### Task prompt
Give the lines below again, exactly as they stand, and leave out the images.

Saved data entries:
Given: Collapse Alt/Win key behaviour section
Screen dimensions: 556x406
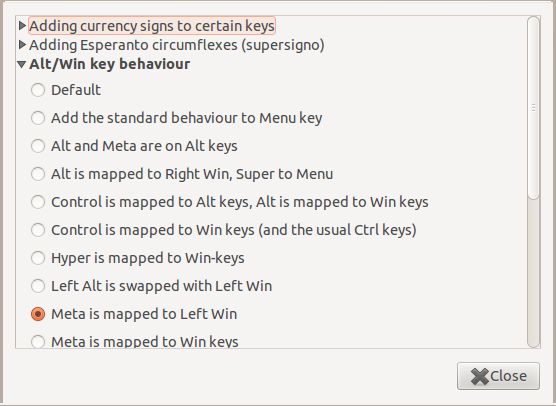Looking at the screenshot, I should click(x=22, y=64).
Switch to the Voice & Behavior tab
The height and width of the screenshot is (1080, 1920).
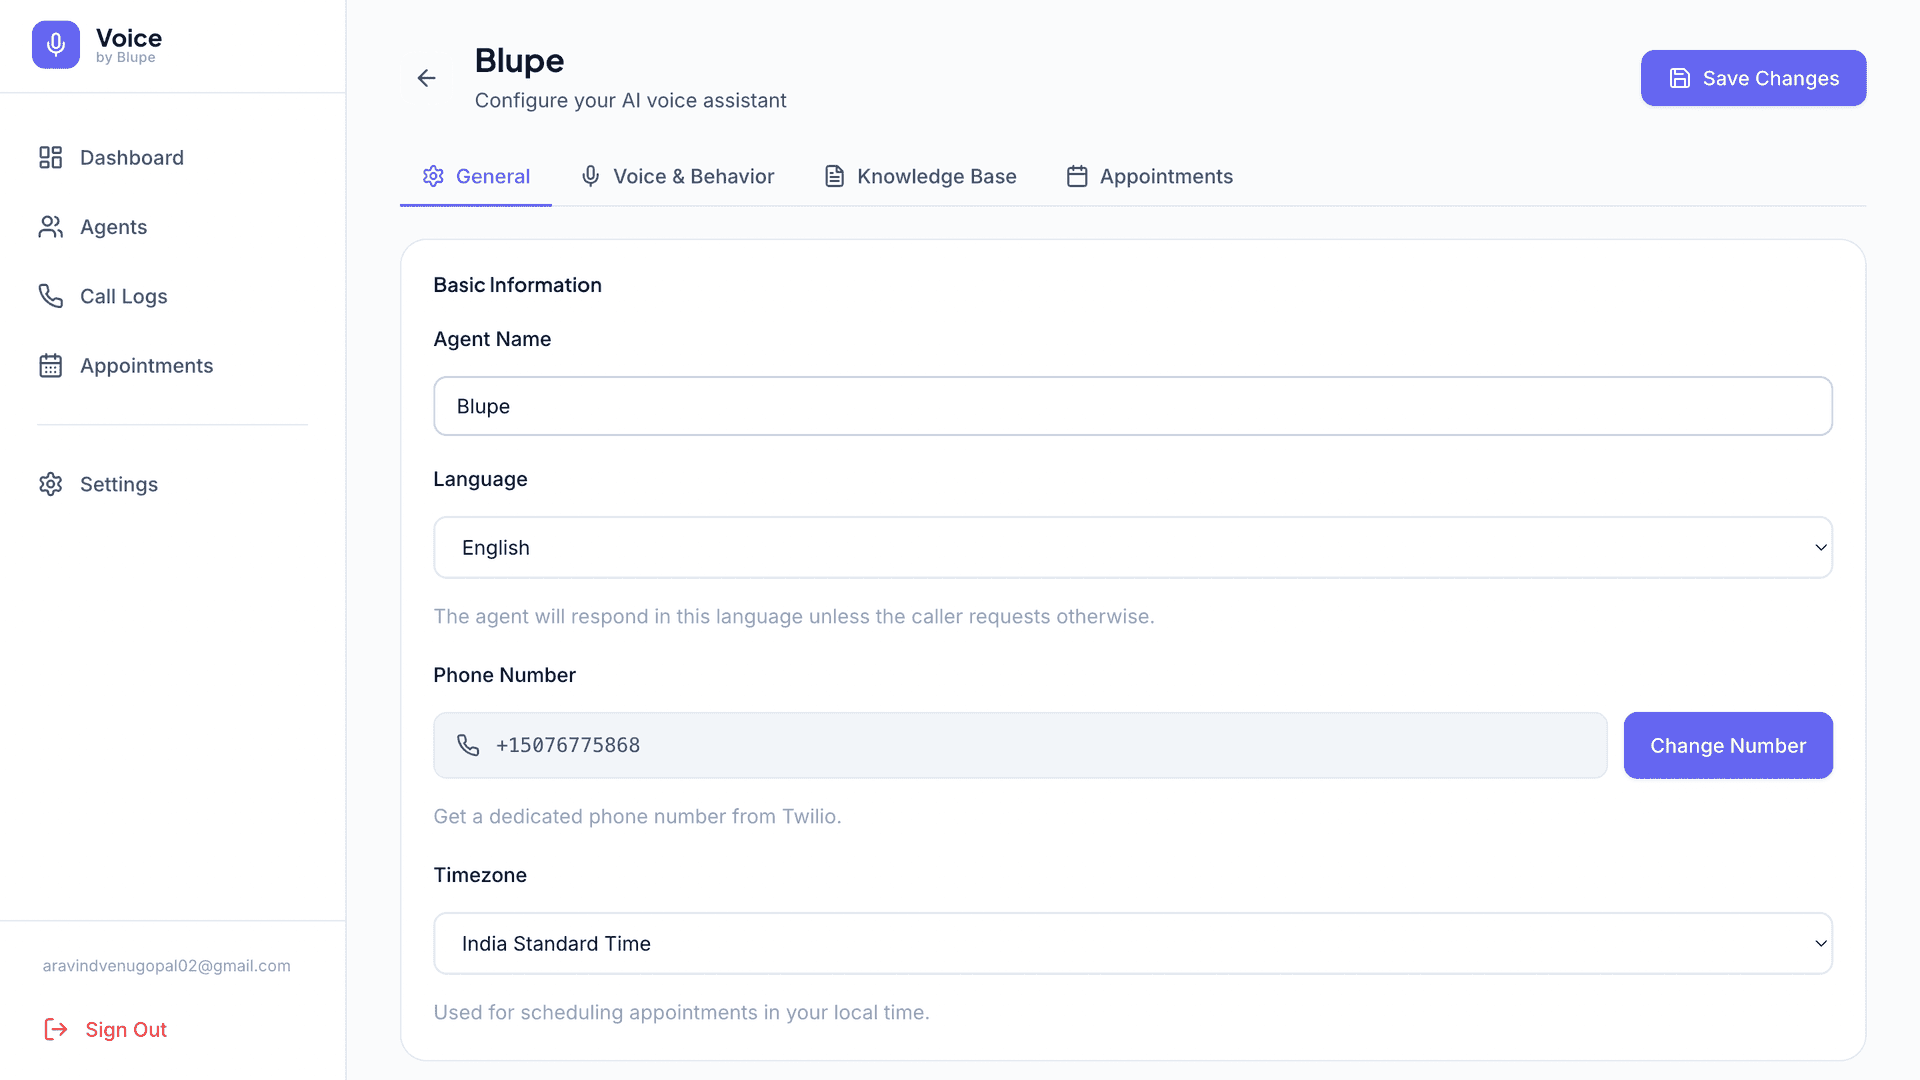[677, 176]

### Written solution
Given: Collapse Alt/Win key behaviour section
Screen dimensions: 556x406
Looking at the screenshot, I should click(x=22, y=64).
Switch to the Voice & Behavior tab
The height and width of the screenshot is (1080, 1920).
[677, 176]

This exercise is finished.